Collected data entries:
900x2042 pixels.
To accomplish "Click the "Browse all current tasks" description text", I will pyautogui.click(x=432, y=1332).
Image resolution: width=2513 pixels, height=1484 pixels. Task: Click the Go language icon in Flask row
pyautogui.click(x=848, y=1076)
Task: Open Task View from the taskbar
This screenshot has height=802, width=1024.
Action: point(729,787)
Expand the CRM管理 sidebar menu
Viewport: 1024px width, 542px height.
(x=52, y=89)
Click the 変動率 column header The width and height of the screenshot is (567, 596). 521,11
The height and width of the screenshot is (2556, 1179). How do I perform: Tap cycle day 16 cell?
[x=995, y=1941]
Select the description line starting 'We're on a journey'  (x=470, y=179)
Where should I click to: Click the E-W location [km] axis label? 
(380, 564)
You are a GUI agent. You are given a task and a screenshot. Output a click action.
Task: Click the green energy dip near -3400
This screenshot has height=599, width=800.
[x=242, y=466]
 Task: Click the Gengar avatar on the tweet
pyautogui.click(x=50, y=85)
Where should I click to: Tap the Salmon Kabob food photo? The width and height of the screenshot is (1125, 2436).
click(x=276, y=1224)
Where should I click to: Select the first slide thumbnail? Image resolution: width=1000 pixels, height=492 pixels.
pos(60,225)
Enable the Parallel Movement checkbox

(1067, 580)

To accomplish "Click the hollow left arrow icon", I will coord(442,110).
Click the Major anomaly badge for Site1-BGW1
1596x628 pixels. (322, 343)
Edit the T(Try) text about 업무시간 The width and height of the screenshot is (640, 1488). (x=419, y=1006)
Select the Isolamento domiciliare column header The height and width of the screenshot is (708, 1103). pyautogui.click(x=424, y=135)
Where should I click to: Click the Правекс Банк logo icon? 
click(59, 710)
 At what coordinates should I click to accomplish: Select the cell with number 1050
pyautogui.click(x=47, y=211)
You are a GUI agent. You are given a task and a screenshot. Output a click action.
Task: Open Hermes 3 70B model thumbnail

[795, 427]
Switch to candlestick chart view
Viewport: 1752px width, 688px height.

**Assigned task**
Output the records again in full. Keep every character as written.

**Answer to this exercise**
900x2042 pixels.
To accomplish "Click the "Browse all current tasks" description text", I will pyautogui.click(x=432, y=1332).
Image resolution: width=2513 pixels, height=1484 pixels. Task: Click the Go language icon in Flask row
pyautogui.click(x=848, y=1076)
Task: Open Task View from the taskbar
This screenshot has height=802, width=1024.
Action: point(729,787)
Expand the CRM管理 sidebar menu
Viewport: 1024px width, 542px height.
(x=52, y=89)
Click the 変動率 column header The width and height of the screenshot is (567, 596). 521,11
The height and width of the screenshot is (2556, 1179). How do I perform: Tap cycle day 16 cell?
[x=995, y=1941]
Select the description line starting 'We're on a journey'  (x=470, y=179)
Where should I click to: Click the E-W location [km] axis label? 
(380, 564)
You are a GUI agent. You are given a task and a screenshot. Output a click action.
Task: Click the green energy dip near -3400
This screenshot has height=599, width=800.
[x=242, y=466]
 Task: Click the Gengar avatar on the tweet
pyautogui.click(x=50, y=85)
Where should I click to: Tap the Salmon Kabob food photo? The width and height of the screenshot is (1125, 2436).
click(x=276, y=1224)
Where should I click to: Select the first slide thumbnail? Image resolution: width=1000 pixels, height=492 pixels.
pos(60,225)
Enable the Parallel Movement checkbox

(1067, 580)

To accomplish "Click the hollow left arrow icon", I will coord(442,110).
Click the Major anomaly badge for Site1-BGW1
1596x628 pixels. (322, 343)
Edit the T(Try) text about 업무시간 The width and height of the screenshot is (640, 1488). (x=419, y=1006)
Select the Isolamento domiciliare column header The height and width of the screenshot is (708, 1103). pyautogui.click(x=424, y=135)
Where should I click to: Click the Правекс Банк logo icon? 
click(59, 710)
 At what coordinates should I click to accomplish: Select the cell with number 1050
pyautogui.click(x=47, y=211)
You are a GUI agent. You are given a task and a screenshot. Output a click action.
Task: Open Hermes 3 70B model thumbnail

[795, 427]
Switch to candlestick chart view
Viewport: 1752px width, 688px height.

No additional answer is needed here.